When the Berkeley REPP team began laying the groundwork for the Kenya study in 2012, they had no intention of partnering with the government — nor were they interested in studying grid infrastructure at a national level. Instead, the RCT was meant to focus on another type of technology: microgrids.
Microgrids — or small, decentralized power systems — have been gaining traction as a way to improve power access to the world’s energy poor, particularly as more infrastructure is being privately financed. The team initially wanted to work with a private sector partner to set up and record the impacts of 40 village microgrids. Six months into their field assessment, however, they realized the project would not be feasible.
“The microgrids we wanted to install were best suited for communities with high population densities,” Lee explains. But density is sparse in rural Kenya. The team then found that there were few truly off-grid villages; rather, villagers were not connected to the many power lines nearby.

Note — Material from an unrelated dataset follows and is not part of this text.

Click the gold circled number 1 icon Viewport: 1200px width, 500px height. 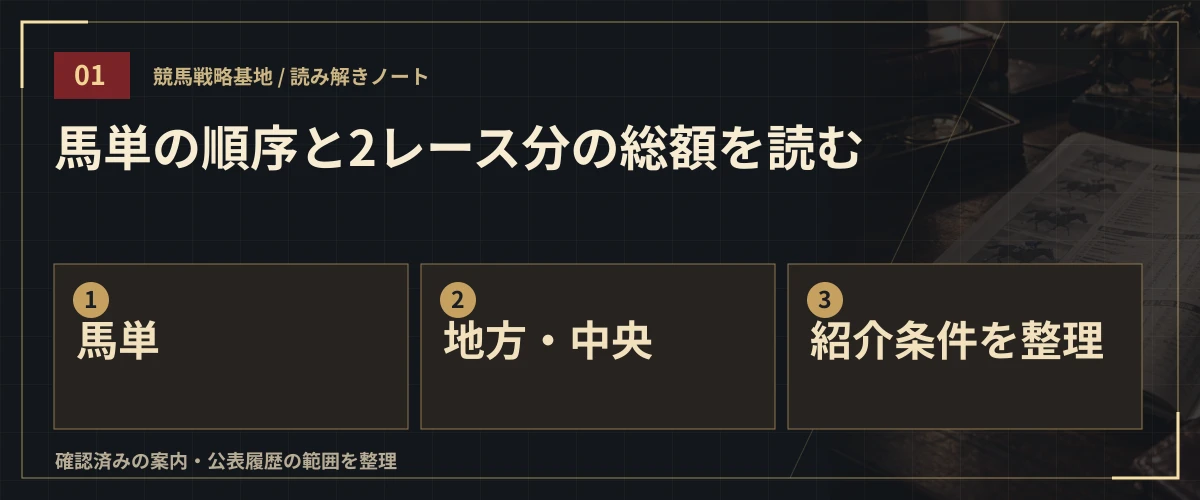91,299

The team’s discovery of what they call the “under-grid” population compelled them to reframe their problem statement. “The problem isn’t a dichotomy between on-grid and off-grid; there are also people living ‘under-grid’,” Lee says. “We hope to change the [way] we view the energy poverty problem because the policy implications for [these] communities are different.”
By drawing from the limited research available, including the Ethiopia study, the REPP team re-spun their project to better understand what prevented rural Kenyans from requesting an electricity connection. Hypothesizing that cost was a critical barrier, the Berkeley researchers adopted the voucher incentive approach with the intention of analyzing cost-demand curves of connectivity.
“What started as an impact study on rural electrification shifted to a project about cost and demand economics for supplying access to energy,” Lee says.
A Case for Grid Investment?
This kind of rigorous analysis and insight could have a significant impact on the world’s least electrified continent and beyond, particularly as population growth intensifies the need for infrastructure development.
In Kenya, for example, the government announced a mass electrification program to connect every household within 600 meters of a transformer by 2020. Its strategy will look to replicate the REPP team’s model by connecting groups of households at a discounted rate, which is more cost-effective than line-by-line extension, Podolsky notes.
“Grid technology is not the most exciting, but it may well be the most effective way to get power to people,” he says. The REPP team hopes to be able to advise the government on the best price point to do that.
Findings from this study could also affect other countries in Africa, which view Kenya as a regional leader. Seeing whether Kenya’s initiative achieves positive economic benefits could motivate more informed (and speedier) investment elsewhere.
In a 2014 report on the impact of rural electrification, Torero identifies “profit maximization” as one important area where research could support infrastructure development. “That is, taking into account that more remote areas might have high productive potential that would be realized by electrification,” he writes, ultimately making investments profitable.
Podolsky says that being able to present a clear picture of the grid’s value proposition is exactly what the REPP team hopes to achieve.
“It might prove that grid connectivity requires large investments, but if the benefits are there, it would be a net-positive endeavor,” he says. “Or we may find that those impacts aren’t there — that information is just as valuable.”